- **WORK TO BE COMPLETED**
Return each line of the data below that contains the word "Switch". Treat uppercase and lowercase letters as different.

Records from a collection
***
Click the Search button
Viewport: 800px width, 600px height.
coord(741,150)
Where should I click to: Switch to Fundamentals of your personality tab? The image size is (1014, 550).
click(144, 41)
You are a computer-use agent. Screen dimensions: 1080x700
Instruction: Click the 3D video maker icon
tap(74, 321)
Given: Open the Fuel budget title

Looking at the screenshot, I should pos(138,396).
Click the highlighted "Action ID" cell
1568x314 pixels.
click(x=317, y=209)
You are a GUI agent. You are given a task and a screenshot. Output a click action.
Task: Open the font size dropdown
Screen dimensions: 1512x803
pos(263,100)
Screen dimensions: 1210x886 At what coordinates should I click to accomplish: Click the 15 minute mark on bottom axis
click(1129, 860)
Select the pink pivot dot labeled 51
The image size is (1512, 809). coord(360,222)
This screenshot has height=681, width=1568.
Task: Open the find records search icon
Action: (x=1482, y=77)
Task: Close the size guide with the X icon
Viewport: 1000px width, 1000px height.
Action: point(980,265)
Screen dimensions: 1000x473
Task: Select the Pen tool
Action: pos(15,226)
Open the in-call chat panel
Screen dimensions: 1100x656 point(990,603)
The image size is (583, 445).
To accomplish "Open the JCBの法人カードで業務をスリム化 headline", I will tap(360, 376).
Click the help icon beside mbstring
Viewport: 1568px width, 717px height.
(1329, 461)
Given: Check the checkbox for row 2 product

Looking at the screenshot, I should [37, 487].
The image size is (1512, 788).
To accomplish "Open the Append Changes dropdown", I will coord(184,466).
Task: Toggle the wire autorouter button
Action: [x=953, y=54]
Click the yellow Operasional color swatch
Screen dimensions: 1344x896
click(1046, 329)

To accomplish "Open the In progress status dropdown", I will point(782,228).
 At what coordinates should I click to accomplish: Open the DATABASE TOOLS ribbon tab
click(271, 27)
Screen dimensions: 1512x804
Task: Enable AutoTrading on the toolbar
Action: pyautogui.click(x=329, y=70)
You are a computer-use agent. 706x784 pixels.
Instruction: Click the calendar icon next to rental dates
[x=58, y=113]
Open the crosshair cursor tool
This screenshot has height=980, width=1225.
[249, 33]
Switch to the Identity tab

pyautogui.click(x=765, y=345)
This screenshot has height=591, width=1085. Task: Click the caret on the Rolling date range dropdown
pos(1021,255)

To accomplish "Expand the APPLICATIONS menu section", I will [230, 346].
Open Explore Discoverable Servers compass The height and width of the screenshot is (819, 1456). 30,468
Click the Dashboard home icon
***
- **SOLUTION FOR THIS EXERCISE**
Where should I click to: Switch to Fundamentals of your personality tab? The image size is (1014, 550).
Switch to the Identity tab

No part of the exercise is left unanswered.